====== GIVEN DATA ======
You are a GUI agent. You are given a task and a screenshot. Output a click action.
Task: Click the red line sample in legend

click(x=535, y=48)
======
====== GIVEN DATA ======
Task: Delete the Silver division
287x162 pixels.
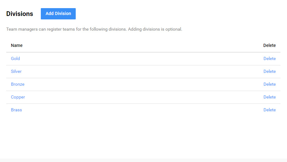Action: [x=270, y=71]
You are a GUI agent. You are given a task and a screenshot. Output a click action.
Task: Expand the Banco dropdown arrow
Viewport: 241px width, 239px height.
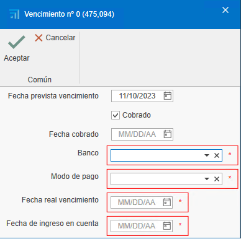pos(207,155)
======
====== GIVEN DATA ======
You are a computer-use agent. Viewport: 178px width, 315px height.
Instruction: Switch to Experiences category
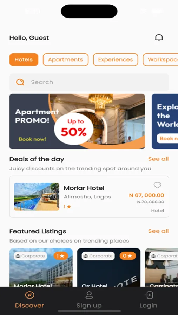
======
TASK INSTRUCTIONS
All lines above from the one with "You are a computer-use" to the one with "Instruction: Switch to Experiences category", inclusive, should be copied exactly, and no other lines.

TASK SOLUTION
You are a computer-use agent. Viewport: 178px width, 315px height.
Instruction: Switch to Experiences category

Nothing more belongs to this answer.